Texte source:
Note sur laquelle est apposée un message de l’inspecteur :
« (…) M. NAYEL m’adresse la réponse ci-contre qui marque un désir non dissimulé de voir M. le Directeur. Je laisse à la sagesse de celui-ci le soin de décider. »
Passage à Quimper
On ne sait pas si ce rendez-vous parisien a lieu, mais la nomination attendue arrive le 27 juillet 1921 et René NAYEL s’empresse à nouveau d’en remercier le recteur
« J’ai reçu hier de Monsieur le Ministre mon avis de nomination au lycée de Quimper en qualité de censeur titulaire. Je ne veux pas tarder à venir vous remercier de cet heureux événement qui est dû, j’en suis sûr, en grande partie à la bienveillance et à l’intérêt que vous avez bien voulu me témoigner. C’est avec joie que je reste dans l’académie de Rennes où j’ai fait toutes mes études (…)”
Le séjour à Quimper ne dure néanmoins qu’une année. Il bénéficie d’une excellente inspection, et dès la rentrée de septembre 1923, René NAYEL est nommé censeur au lycée de Brest.
Tonnerre de Brest…
Après ces deux 1ères expériences a priori sans difficultés, le séjour dans la sous-préfecture du Finistère n’est pas sans difficulté, notamment en 1924. “L’incident Talbot” tel qu’il est désigné fait l’objet d’un rapport du proviseur adressé au recteur. On note qu’il y parle de lui-même à la 3e personne, appuie la taille de son établissement et ses qualités de direction...
« Ce fonctionnaire [le censeur NAYEL] s’est rendu compte de son erreur. Le proviseur lui a très nettement dit sa façon de penser et ne s’est départit d’une attitude très froide que le jour où son subordonné a prouvé par ses actes qu’il était convaincu de son erreur. M. l’inspecteur d’académie lui a fait ses observations personnelles dans un entretien particulier. Certainement, le censeur n’a pas voulu mal faire : quand la circulaire lui a été présentée, il n’a pas eu le réflexe immédiat qui devait le pousser à rendre compte sans délai à son chef. Cette erreur est la conséquence de l’expérience antérieure du censeur. Avant de servir à Brest, M. NAYEL étaient dans des lycées moins importants où le proviseur assure, c’est un fait, une partie des fonctions revenant normalement au censeur, celui-ci restant [ ?] par le service qui incomberait plutôt au surveillant général. Il n’a pas été rendu familier avec la fonction « œil du chef » fonction que par tempérament des proviseurs ne donnent pas toujours à leurs censeurs même dans les grands lycées.
L’incident TALBOT aura été pour M. NAYEL une excellente leçon de choses dont il devra tirer parti. Le proviseur a rendu sa confiance à M. NAYEL en adaptant naturellement à la personnalité de ce dernier son contrôle et sa surveillance personnelle qui, dans la suite, évolueront suivant les évènements dans un sens plus strict ou plus large. » (13 mars 1924)

Exercices proposés:
A. D'après le texte sur la carrière de René NAYEL, à quelle date arrive sa nomination au lycée de Quimper ?
B. Rédigez la suite du texte sur la carrière de René NAYEL en partant de sa dernière phrase.
Vous n'aurez pas besoin des lignes.

Jeu de données:
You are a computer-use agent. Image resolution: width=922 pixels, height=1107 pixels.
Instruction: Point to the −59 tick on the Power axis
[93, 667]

Réponses attendues:
A. Le 27 juillet 1921.

B.
Il faudra toutefois attendre la dernière ligne de la notice individuelle annuelle et la conclusion du recteur pour avoir quelque information sur les contours de l’affaire.
Il semble qu’on peut percevoir dans les écrits du proviseur des traits de sa personnalité. Versatilité ou hypocrisie ? 10 jours après son rapport, “l’absolution” qu’il indiquait avoir accordée à son censeur ne semble pas si engagée :
« S’acquitte bien de de sa fonction de surveillance de la discipline, de contrôle de l’exécution du service dans ses détails, toutes choses bien définies dont il a pris la routine dans de précédents établissements. Depuis près d’un an à Brest, ne paraît pas encore s’être rendu compte du caractère plus délicat de la charge du censeur qui dans les lycées [ ?] se détache de la fonction du surveillant général pour s’approcher de celle du proviseur : en communauté entière avec ce dernier, avoir un œil vigilant pour les services, s’enquérir de l’esprit qui règne dans la maison , régler l’autorité qu’il détient uniquement de son chef immédiat tout incident qui [ ?] ou en rendre compte sans délai, en un mot doubler le proviseur dont il est le représentant permanent. Ce défaut [souligné], s’il persistait, serait de nature à laisser croire que M. NAYEL n’a pas l’envergure qui pourrait le distinguer pour un avancement. Au demeurant, tenue excellente, d’une grande correction dans ses relations avec tout le personnel. » (le proviseur 23 mars 1924)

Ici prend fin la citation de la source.